Scroll to the bottom and check-out the new groupings for Necron Destroyers, SM Bikes, Scout Bikes and Chaos Bikes. Best of all, you actually save money buying the box of 3. It's only $5-$10 over buying them all individual but it is some savings.


----------



## Cruxyh (Apr 22, 2012)

Oh nice.... may have to grab one of those.


----------



## LukeValantine (Dec 2, 2008)

....anyone else notice the wraithknight is almost the size as a warhound titan?


----------



## elmir (Apr 14, 2011)

not quite there yet, but close I guess: 










Anyway... Those bundles are nice. You have to buy them in packs of 3 from now on (can be a pain for some lists), but actually at a reduced cost it seems (unless I am missing something). So good job GW for atually doing a reasonable thing!

Unlike their still retarded "one click bundles". I can just imagine Kirby sitting there with a grin towards your wallet saying: "let me help you with that massive amount of clicking... wouldn't want you to do that 6 times, your paintfinger will be ruined..."


----------



## Zion (May 31, 2011)

elmir said:


> not quite there yet, but close I guess:


1. That's a Reaver Titan, not a Warhound.

2. That's someone's photoshop work, not an actual size comparison so scale may be off.


----------



## Moriouce (Oct 20, 2009)

Zion said:


> 1. That's a Reaver Titan, not a Warhound.
> 
> 2. That's someone's photoshop work, not an actual size comparison so scale may be off.

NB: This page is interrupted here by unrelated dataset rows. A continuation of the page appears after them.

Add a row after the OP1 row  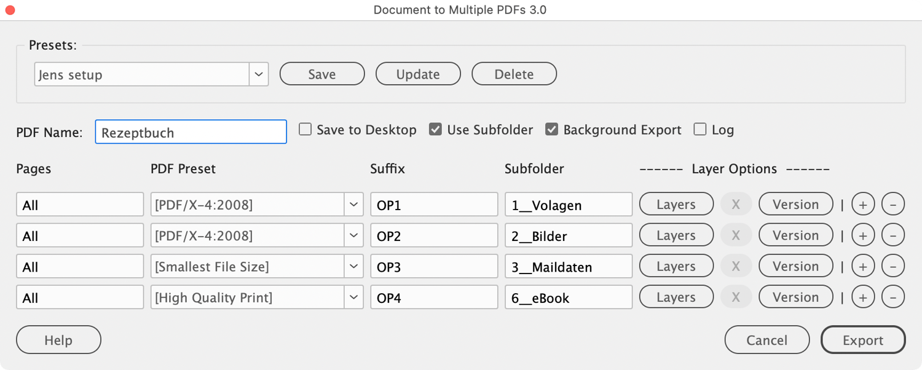click(x=862, y=205)
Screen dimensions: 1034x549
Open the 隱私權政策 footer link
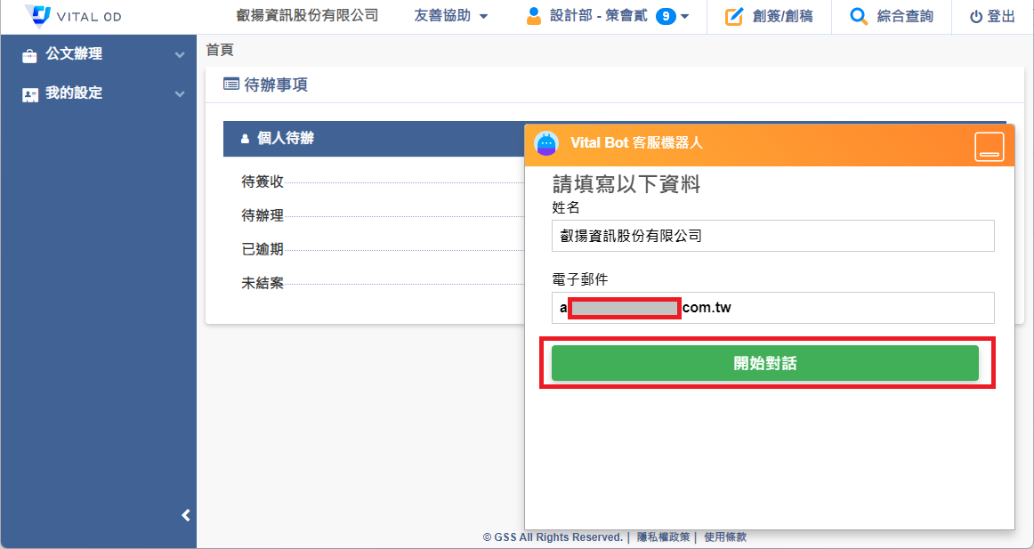click(663, 537)
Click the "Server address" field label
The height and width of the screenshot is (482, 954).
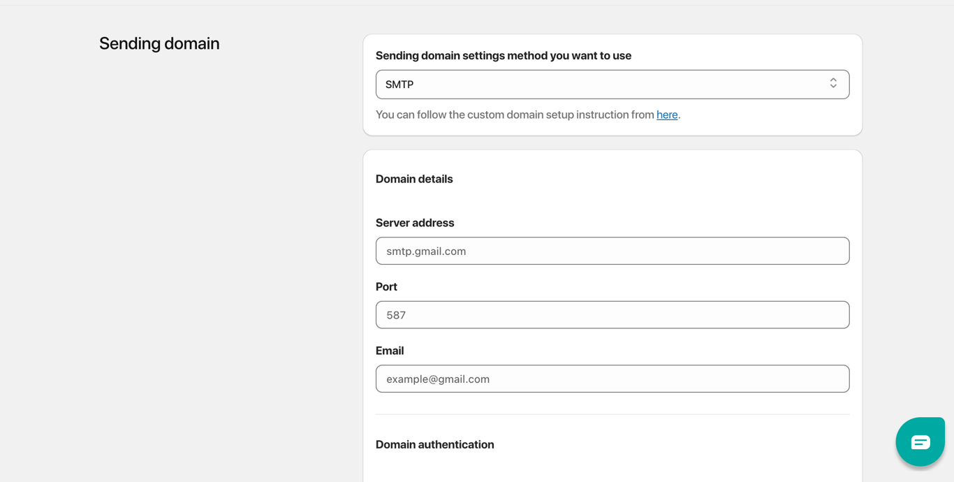(415, 223)
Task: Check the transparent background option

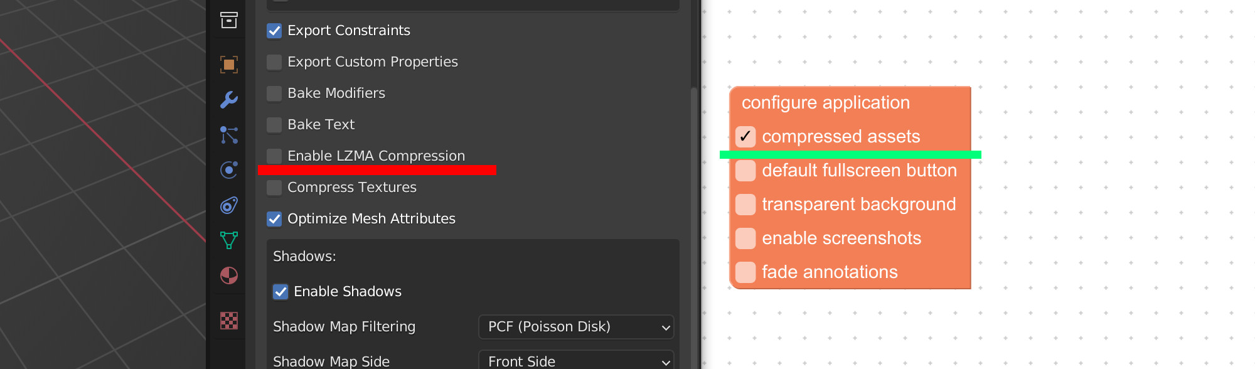Action: (745, 205)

Yes, the reaver is 16inches according to Forgeworld and in the pic it looks like more than twice the height of the Wraithknight. Warhound 10,5 inches.


----------



## Barnster (Feb 11, 2010)

The Warhound is just slightly shorter than a Revenant (Its much bulkier though, and generally a more imposing fig)

The scale looks pretty good to me

I'm thinking that an elder titan mash of a phantom, 2 revenants, 4 knights, 8 wraithlords and a bunch of infantry would look pretty sweet


----------



## elmir (Apr 14, 2011)

elmir said:


> *not quite there yet, but close I guess: *


I'll make it more obvious.. I'm aware it's quite close to the warhound titan... but not quite there yet.

second, I think this is a pretty good picture for scale actually... If you look at the size of the bases, I think this guy put in more than enough effort tomake sure those models line up in size. 

But wasn't this thread about squadrons...?


----------



## Battman (Nov 2, 2012)

Wow GW offering saving really???? like they actually don't charge you the same price for bundels????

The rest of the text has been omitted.